In one of her mother's drawers, Franziska found a photo from her parents' wedding. It may have been twenty-eight long years ago, but to Franziska, her father hadn't seemed to have changed in the least. His jaw was still set firmly, his suit was immaculate, and the shock of grey hair only outlined the certainty of his features. The strangest part, Franziska found, was that the woman on his arm was not her mother. Not the mother she thought she would recognise, that is; stood in a veil and flowing white dress was a woman with cascades of tumbling blonde hair, soft features, pale green eyes. Franziska frowned, put the photo away, and tried to think nothing more of it.
As a von Karma, however, she found it remarkably difficult to ignore her own mistaken recollection. It wasn't until several weeks later that she discovered the source of her own skewed memories: upon seeking out a particular paragraph in her oldest law book, there, printed in black and white, was a prosecutor with black hair so straight it almost seemed to have been painted on to the page.
The von Karma mansion served as an island of solitude, an almost imaginary world in the squabble of the fast-paced, reckless city around her. Ever losing herself in a book, Franziska progressed further than any of the fools who stumbled and staggered through life, content to celebrate their imperfections, as if there was something to be gained in bringing their faults to light. She turned one page, and then another, and as the printed words seemed to peel themselves from the pages they were bound to and entered her knowledge, turned pages became finished books, piled next to her like a tower, taller than her, until her papa once again returned to his mansion.

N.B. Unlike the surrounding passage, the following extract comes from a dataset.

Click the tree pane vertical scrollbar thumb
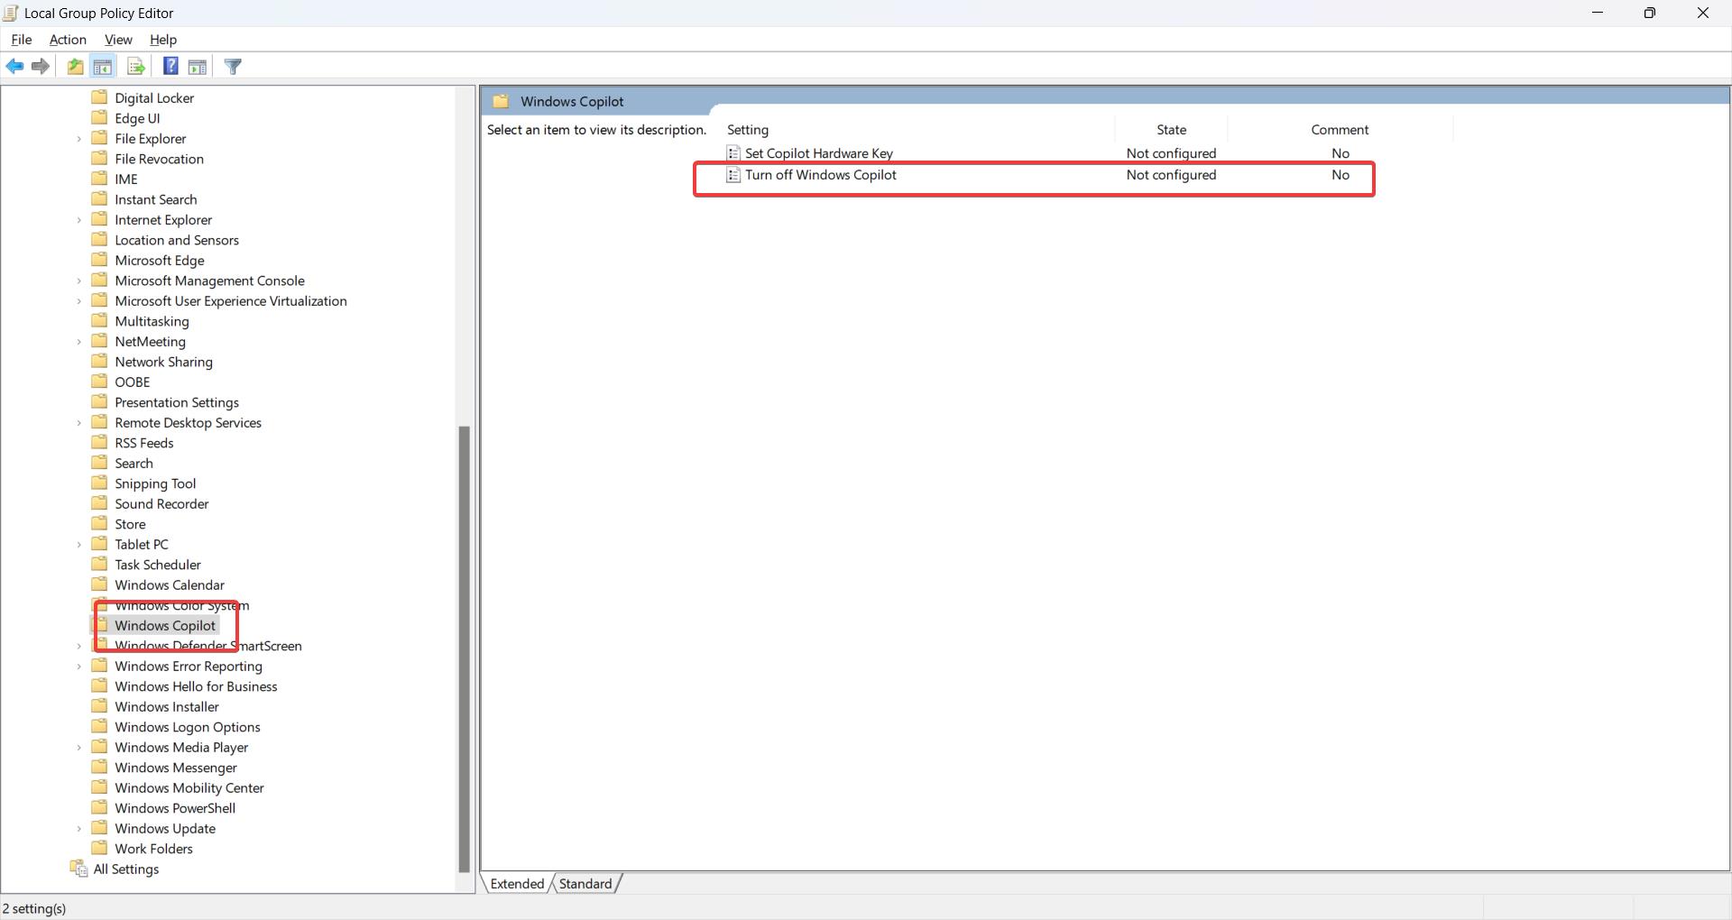1732x920 pixels. pyautogui.click(x=465, y=648)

It was only then, for those few days that he would give himself over to the upkeep of the von Karma mansion, that Franziska became aware of the weight that had been placed upon her shoulders. With him gone, it was like each brick of the mansion's structure, every slab of its foundation, was something that could only hope to be held up by her blood-given perfection. With her papa there, standing before her like a familiar statue, she felt that all was right with the world, with this man who her mother had loved enough to keep their wedding photo hidden away in the top drawer of her bedside cabinet.
When he was gone, however, and Franziska was the only von Karma on an entire continent, she allowed herself to wonder if anyone else had ever realised how overwhelmingly empty the mansion had felt; how it almost seemed, from time to time, that she could reach out and pass right through the walls, and never be heard from again.